You wouldn’t buy a house that you knew had lead paint
or had asbestos, but most people don’t know if any part of their water supply
comes through lead pipes. Dr. Lambrinidou told
Fast Company: “We know that the majority of homes, if not all, have
lead-bearing plumbing. And we know from the science that as long as you have
lead-bearing plumbing, you are at risk of exposure.”
It shouldn’t be a surprise that the problem is worst
in cities and in older housing stock. “This a public health concern that has,
unfortunately, spanned generations and an issue that has disproportionately
impacted low-income and minority communities,” EPA Administrator Michael Regan
said at the EPA briefing. “Everyone in this country should be able to turn on
their tap for a glass of water and know that it’s safe to drink.”
"We're trying to right a longstanding wrong
here," Radhika Fox, head of the EPA Office of Water, echoed. "We're
bending the arc towards equity and justice on this legacy issue."
Experts estimate some 500,000 children have high
levels of lead in their blood; that number may be overstated, or wildly low.
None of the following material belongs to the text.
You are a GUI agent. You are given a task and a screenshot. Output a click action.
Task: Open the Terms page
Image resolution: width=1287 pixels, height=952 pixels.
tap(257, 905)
Adults are at risk as well, especially pregnant women. The EPA believes its
rules would generate between $9.8b and 34.8b in economic benefits each year, making
it a good return on the replacement investments. But the rub is that those economic
benefits are from less cognitive impairments and health disorders, in
populations we tend to neglect anyway, and so are much “softer” than the direct
budget hits of replacing the pipes.
“We have failed
generations of children by not eliminating lead,” Mona Hanna-Attisha, the
Michigan pediatrician whose research helped to exposed the 2014 Flint water
crisis, told
NYT. True, but we’ve been failing generations of kids for
generations in many ways, such as child
poverty or infant
mortality. We have generations of “lost
Einsteins," kids who never had a chance to reach their full potential due
to their surroundings while growing up, whether from lead in their water, insufficient
food, polluted
air, or failing
public education.
We’re the champs at
failing kids. And at addressing structural issues like infrastructure.
The new rules now have
a waiting period, and final rules aren’t expected until next fall. Then there
will be a waiting period before they go into effect. By the time the lobbyists
and the politicians – we can’t afford it! – have their say, I’m not optimistic
how much impact the final rules will have.
I’m freaked out that
there might be lead in my water lines. I’m saddened that there are perhaps
hundreds of thousands, if not millions, of children who will never reach their
full potential due to having adsorbed too much lead. And I’m furious that we
allow our public goods, like clean water or air, to be compromised by politicians
whose only concern is reelection.
We can do better,
Sadly, it’s a lead pipe cinch that we probably won’t.